I am using PostgreSQL for data storage. So I started writing mapping classes for the JSON data and creating relational tables. While doing this I remembered a feature of Postgres that I wanted to try out for a long time now. Since version 9.2, Postgres allows storing JSON objects natively. Also since version 9.3 there are a lot of functions to work with JSON objects.

Hence I could kill two birds with one stone: Having persistent storage of the responses and querying the data I need directly from that storage.

Storing and Reading JSON

This following snippet (click here for GitHub Gist) shows an example table structure and queries to operate on it.

CREATE TABLE api_responses (
    name VARCHAR,
    body JSONB
);

INSERT INTO api_responses (name, body)
VALUES ('request-x', '{ "id": 1234, "data": { "people": [ { "name": "Moritz", "github": "FrontierPsychiatrist" }, { "name": "Alexander", "github": "alexhanschke" } ] } }');

SELECT people->'name', people->'github'
FROM api_responses, jsonb_array_elements(body->'data'->'people') people WHERE name = 'request-x';

Happily I deleted my mapping classes and started to research. It turns out inserting is not hard at all! For JDBC you need to add a typecast to the body column.

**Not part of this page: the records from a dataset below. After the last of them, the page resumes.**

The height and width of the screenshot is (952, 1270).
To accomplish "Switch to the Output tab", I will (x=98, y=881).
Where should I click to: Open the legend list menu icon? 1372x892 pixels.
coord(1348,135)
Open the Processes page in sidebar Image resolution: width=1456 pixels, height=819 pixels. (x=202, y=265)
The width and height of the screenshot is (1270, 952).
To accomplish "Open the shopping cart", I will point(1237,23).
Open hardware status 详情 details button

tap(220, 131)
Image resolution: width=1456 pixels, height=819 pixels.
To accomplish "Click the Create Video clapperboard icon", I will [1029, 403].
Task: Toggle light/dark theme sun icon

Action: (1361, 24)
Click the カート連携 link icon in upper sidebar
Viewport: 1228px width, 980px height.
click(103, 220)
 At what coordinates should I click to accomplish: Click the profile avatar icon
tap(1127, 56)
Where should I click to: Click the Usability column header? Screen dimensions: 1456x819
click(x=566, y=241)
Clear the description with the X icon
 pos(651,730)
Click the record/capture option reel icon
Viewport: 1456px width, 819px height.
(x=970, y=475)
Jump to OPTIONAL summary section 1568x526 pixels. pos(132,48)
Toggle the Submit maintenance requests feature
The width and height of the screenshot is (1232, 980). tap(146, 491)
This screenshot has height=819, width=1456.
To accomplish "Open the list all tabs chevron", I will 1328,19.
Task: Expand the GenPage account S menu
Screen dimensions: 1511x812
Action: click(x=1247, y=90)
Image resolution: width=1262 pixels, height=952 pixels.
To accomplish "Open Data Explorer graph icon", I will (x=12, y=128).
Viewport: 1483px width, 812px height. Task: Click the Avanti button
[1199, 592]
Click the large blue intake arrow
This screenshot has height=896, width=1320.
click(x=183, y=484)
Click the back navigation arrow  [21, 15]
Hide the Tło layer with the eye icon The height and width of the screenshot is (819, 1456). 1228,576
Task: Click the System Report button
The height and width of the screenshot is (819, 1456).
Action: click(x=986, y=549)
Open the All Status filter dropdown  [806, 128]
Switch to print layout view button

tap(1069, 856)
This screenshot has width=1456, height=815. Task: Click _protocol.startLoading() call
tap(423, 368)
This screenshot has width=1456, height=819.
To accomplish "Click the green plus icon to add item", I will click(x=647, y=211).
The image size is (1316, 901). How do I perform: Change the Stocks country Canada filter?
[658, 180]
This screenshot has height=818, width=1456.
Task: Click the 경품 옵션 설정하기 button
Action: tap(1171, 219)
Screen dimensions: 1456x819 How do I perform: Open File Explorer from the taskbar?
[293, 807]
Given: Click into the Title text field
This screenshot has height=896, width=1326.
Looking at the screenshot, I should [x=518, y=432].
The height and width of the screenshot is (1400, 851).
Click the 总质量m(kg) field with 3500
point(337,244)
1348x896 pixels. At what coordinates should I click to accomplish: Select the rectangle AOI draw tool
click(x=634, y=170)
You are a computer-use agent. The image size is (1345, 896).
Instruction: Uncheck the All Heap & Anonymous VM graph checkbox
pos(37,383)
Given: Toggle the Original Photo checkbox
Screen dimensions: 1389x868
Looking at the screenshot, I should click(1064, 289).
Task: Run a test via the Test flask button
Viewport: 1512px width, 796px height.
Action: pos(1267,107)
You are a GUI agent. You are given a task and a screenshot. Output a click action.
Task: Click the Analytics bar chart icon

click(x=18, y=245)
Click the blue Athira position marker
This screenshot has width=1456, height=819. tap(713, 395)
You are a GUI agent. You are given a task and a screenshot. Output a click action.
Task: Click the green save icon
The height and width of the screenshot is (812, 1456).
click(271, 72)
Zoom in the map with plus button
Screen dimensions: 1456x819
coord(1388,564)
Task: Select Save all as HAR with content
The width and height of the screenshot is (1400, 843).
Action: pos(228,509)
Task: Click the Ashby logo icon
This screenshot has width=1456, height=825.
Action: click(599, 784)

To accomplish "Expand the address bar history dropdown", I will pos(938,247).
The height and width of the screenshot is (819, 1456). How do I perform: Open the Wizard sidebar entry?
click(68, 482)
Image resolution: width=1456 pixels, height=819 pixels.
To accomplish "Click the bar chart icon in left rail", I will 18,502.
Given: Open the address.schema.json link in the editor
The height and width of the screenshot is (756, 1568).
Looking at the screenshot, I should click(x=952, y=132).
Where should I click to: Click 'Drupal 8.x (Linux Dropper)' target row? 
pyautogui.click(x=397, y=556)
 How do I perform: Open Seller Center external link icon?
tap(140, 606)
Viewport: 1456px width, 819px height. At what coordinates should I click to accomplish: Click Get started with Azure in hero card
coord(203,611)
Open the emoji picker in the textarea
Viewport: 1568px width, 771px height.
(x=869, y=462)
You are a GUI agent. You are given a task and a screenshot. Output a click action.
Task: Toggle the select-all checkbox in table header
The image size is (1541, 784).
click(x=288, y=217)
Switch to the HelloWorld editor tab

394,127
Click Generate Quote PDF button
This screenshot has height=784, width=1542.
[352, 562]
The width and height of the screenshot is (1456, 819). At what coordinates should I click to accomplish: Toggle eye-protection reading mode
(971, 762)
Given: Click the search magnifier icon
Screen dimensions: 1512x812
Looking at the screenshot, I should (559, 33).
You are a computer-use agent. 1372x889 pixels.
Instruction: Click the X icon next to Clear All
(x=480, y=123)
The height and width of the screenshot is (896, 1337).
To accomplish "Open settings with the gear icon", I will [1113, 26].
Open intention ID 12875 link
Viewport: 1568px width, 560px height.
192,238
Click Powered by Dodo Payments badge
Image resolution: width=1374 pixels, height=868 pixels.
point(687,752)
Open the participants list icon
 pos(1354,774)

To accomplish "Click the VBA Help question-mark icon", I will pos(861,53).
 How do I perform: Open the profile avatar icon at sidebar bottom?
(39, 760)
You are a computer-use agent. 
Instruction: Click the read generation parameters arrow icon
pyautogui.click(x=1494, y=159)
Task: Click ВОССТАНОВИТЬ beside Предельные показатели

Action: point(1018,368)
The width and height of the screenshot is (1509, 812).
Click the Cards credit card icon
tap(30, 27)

String sql = "INSERT INTO api_responses (name, body) VALUES (?, ?::jsonb)";

I am using jsonb here which has a slower insert time but more efficient storage and querying. Additionally it even allows indexing!

The expected JSON format for this example is:

{
  "id": 1331412,
  "data": {
    "people": [
      { "name": "Moritz", "github": "FrontierPsychiatrist" },
      { "name": "Alexander", "github": "alexhanschke" }
    ]
  }
}

Considerations

Of course I am aware that the flexibility and ease of this approach is not for free. The main concern I have is that I am now dependent on the structure of the response without any validation. If the property people suddenly is called accounts in newer responses my select will just not return any new data. This is the part you have to be sure to understand when using this approach. You have no real guarantee for the schema of the body column.

As with any caching I will have to think about invalidation.

Conclusion

In conclusion, for my use case storing the data as JSON in Postgres is a very good fit. I needed a cache that is not necessarily fast but supports mid- to long term storage and complex queries. Postgres allows this while retaining all the response data. So if I find use for another part of the response in the future I have it at my fingertips without the need to create a complex table structure upfront.